[Saved data entries]
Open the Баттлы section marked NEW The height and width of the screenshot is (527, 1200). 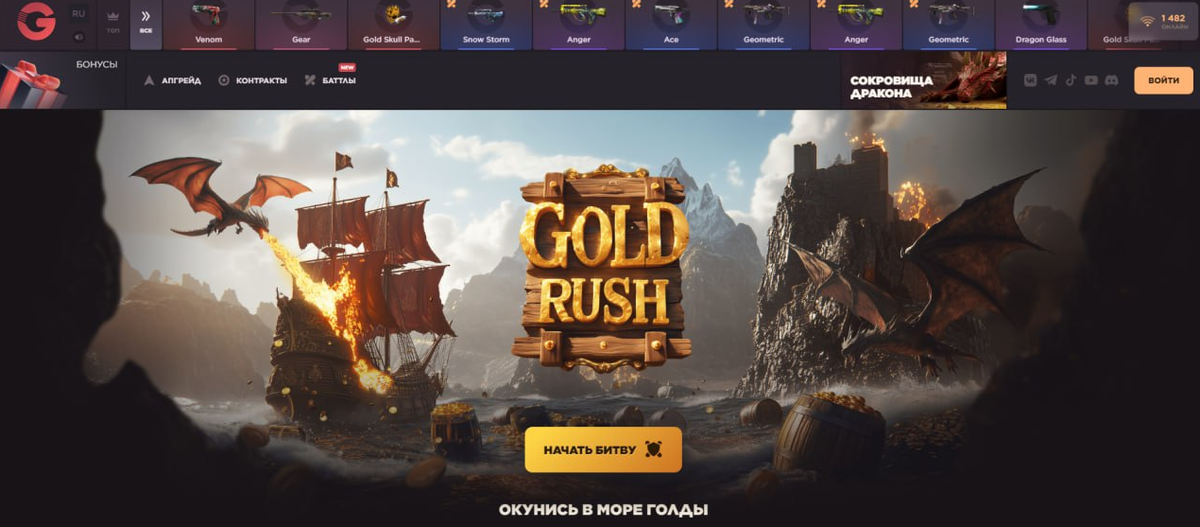click(x=331, y=79)
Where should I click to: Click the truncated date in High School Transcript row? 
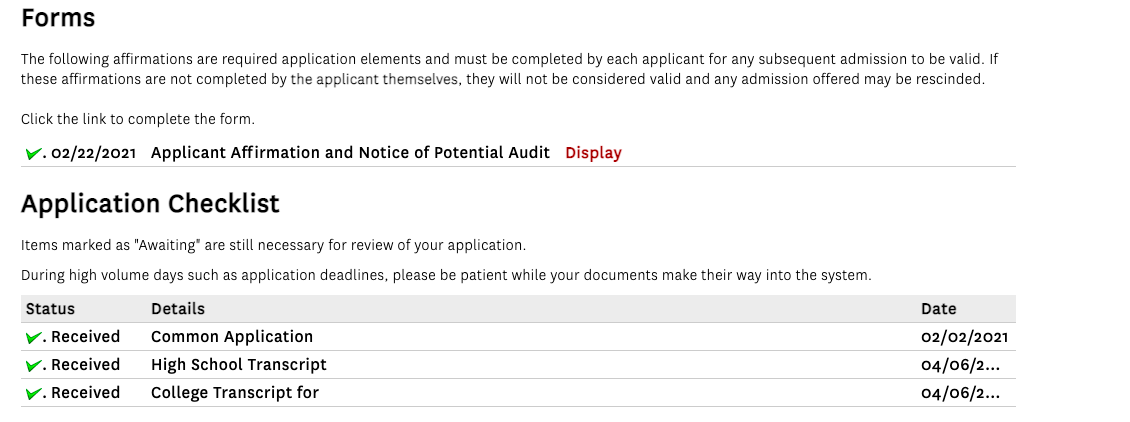tap(960, 365)
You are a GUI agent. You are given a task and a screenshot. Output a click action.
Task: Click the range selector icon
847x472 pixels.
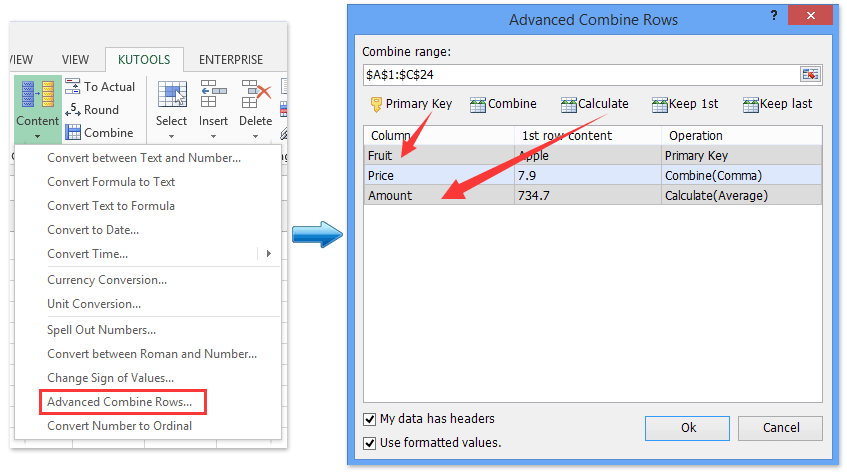tap(809, 75)
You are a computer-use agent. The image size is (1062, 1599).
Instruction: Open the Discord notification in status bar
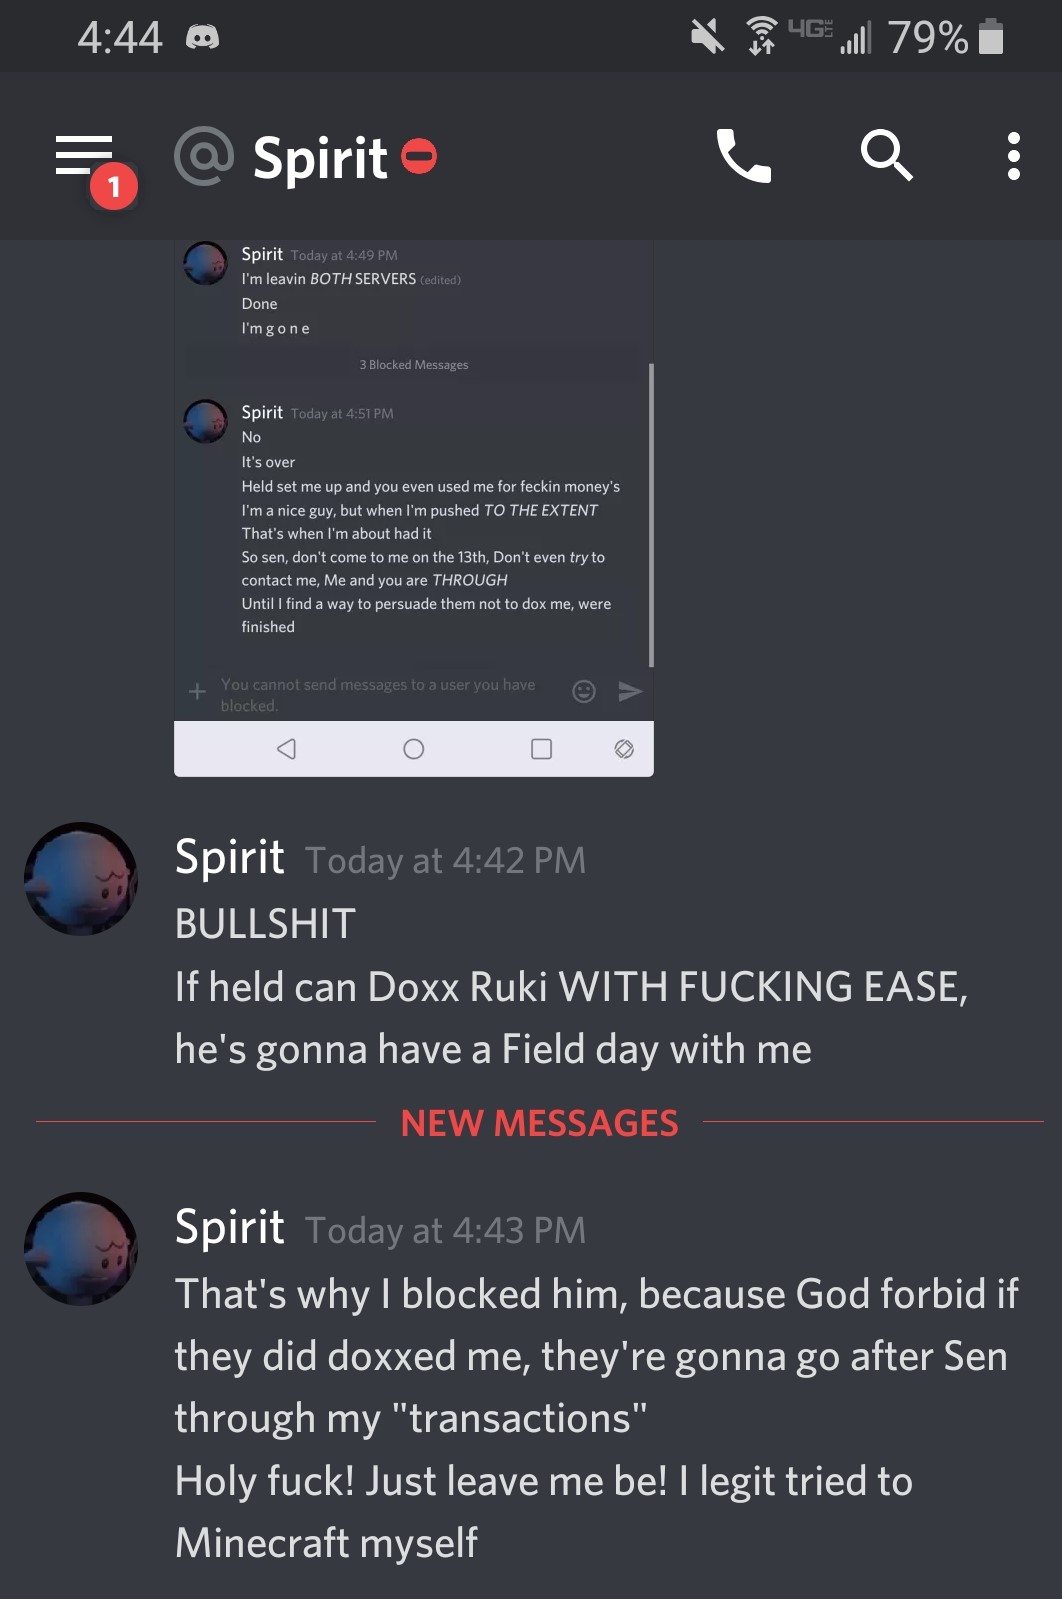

PROBLEM TO WORK ON.
Copy every line from the records that holds the string "agent".

RESPONSE TO THE EXERCISE.
You are a GUI agent. You are given a task and a screenshot. Output a click action.
You are a computer-use agent. The image size is (1062, 1599).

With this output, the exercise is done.